There seems to be an issue when processing a dataset of simple latitude and longitude (lat-lon) pairs using DataProcessor. The DataProcessor expects additional data columns, and setting an index on just these coordinate columns results in an empty DataFrame. This creates confusion when handling scenarios where users only want to manage spatial location data without additional variables.

Steps to Reproduce

  1. Create a DataFrame of Lat-Lon Pairs:

    import pandas as pd
    
    # Sample data
    lat = [48.061, 45.344, 45.351, 47.585, 41.677]
    lon = [-87.793, -86.411, -82.840, -86.585, -82.398]
    
    # Creating DataFrame
    buoy_df = pd.DataFrame(data={'lat': lat, 'lon': lon})
    print("Initial DataFrame:\n", buoy_df)
  2. Set Index and Attempt Processing:

    # Setting index
    buoy_df.set_index(['lat', 'lon'], inplace=True)
    print("DataFrame with set index:\n", buoy_df)
    
    # Initialize DataProcessor
    from deepsensor.data import DataProcessor
    data_processor = DataProcessor(x1_name="lat", x2_name="lon")
    
    # Process DataFrame
    buoy_ds = data_processor(buoy_df)
    print("Processed DataFrame:\n", buoy_ds)

Expected Behavior

The DataProcessor should handle simple lat-lon pairs gracefully without requiring additional "dummy" variables or resulting in an empty DataFrame when only spatial coordinates are provided.

Actual Behavior

The process fails unless a data column is introduced. Setting the index on lat-lon pairs with no additional data results in an empty DataFrame, causing confusion and unnecessary complexity.

Suggested Solution

  1. Option to Handle Lat-Lon Pairs Directly:

    • Implement a method or mode within DataProcessor for handling datasets consisting solely of spatial coordinate data.
  2. Improved Error Messaging:

    • Provide more comprehensive error messages guiding users when data structure issues are detected.

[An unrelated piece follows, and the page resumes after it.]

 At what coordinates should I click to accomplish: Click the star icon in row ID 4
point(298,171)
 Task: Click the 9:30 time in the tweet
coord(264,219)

Example Fix Using xarray (Optional Normalization)

import pandas as pd
import xarray as xr
from deepsensor.data import DataProcessor

# Sample lat-lon data
lat = [48.061, 45.344, 45.351, 47.585, 41.677]
lon = [-87.793, -86.411, -82.840, -86.585, -82.398]

# Create DataFrame
buoy_df = pd.DataFrame(data={'lat': lat, 'lon': lon})

# Print Initial DataFrame
print("Initial DataFrame:\n", buoy_df)

# Convert to xarray Dataset
buoy_ds = buoy_df.set_index(['lat', 'lon']).to_xarray()

# Print xarray Dataset
print("xarray Dataset:\n", buoy_ds)

# Initialize DataProcessor
data_processor = DataProcessor(x1_name="lat", x2_name="lon")

# Process using DataProcessor
buoy_normalized = data_processor(buoy_ds, method="mean_std")

# Print Processed Data
print("Processed Data:\n", buoy_normalized)

Additional Context

This flexibility is essential for various applications where users only need to manage spatial locations without additional metrics, ensuring a more streamlined and user-friendly processing interface.

Requested Action

Please review this behavior to enhance support for simpler datasets, ensuring that DataProcessor can handle pure lat-lon spatial data gracefully. Consider enhancing error messages and providing better documentation to help users understand necessary data structures better.

DaniJonesOcean commented 2 months ago

@eredding02 As discussed earlier, I think this one is related to our new mask approach. I think it actually makes sense that DeepSensor can't do much with a list of lat/lon points - it probably needs to be formulated as a density channel!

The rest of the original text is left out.